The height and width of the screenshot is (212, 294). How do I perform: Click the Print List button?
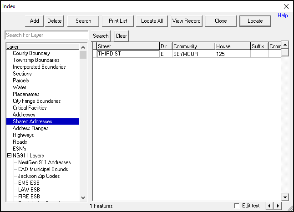tap(118, 21)
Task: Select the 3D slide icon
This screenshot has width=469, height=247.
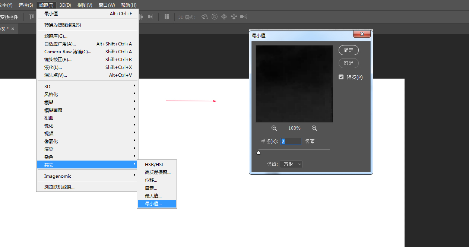Action: tap(234, 17)
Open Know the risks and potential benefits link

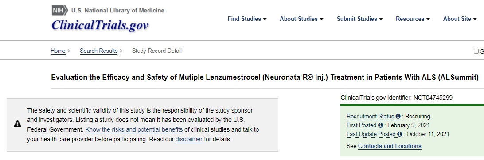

Directions
An exact reproduction of the lines from the line containing "This screenshot has width=469, height=247." through the end of the listing above is needed; pictures stay out.

Task solution
This screenshot has width=469, height=247.
Action: tap(234, 17)
Open Know the risks and potential benefits link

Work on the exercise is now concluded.